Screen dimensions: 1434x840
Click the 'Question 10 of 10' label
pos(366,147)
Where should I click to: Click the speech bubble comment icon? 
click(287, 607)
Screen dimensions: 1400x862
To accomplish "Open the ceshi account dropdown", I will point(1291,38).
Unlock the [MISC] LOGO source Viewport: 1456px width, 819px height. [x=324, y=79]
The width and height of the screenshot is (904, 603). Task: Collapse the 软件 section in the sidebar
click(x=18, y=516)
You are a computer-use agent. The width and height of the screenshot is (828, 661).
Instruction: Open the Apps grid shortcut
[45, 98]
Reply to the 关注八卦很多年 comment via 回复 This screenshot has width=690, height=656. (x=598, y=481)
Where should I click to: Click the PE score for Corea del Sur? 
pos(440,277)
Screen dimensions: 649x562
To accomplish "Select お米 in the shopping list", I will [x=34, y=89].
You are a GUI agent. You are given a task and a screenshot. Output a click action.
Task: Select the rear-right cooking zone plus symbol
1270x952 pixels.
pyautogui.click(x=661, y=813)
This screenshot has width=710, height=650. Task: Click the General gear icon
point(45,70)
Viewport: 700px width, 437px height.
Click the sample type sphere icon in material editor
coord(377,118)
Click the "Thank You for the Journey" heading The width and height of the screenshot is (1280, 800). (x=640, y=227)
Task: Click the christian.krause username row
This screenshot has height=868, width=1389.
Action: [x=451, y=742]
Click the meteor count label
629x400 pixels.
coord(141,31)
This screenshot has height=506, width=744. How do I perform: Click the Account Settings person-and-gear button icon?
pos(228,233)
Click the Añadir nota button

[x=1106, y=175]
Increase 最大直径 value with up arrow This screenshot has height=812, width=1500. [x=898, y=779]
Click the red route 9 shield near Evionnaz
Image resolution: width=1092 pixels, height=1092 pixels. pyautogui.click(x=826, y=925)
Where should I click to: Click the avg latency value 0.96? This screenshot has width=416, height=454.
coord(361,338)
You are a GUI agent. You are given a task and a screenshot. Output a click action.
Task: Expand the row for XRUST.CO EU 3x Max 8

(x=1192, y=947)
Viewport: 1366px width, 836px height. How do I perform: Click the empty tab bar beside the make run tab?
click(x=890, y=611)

•••••

Please reproduce only the items from the line with "Viewport: 1366px width, 836px" through the last line of the items, requests included, offsetting every coordinate in the answers by adding 35.

Viewport: 1366px width, 836px height. How do I perform: Click the empty tab bar beside the make run tab?
click(x=925, y=646)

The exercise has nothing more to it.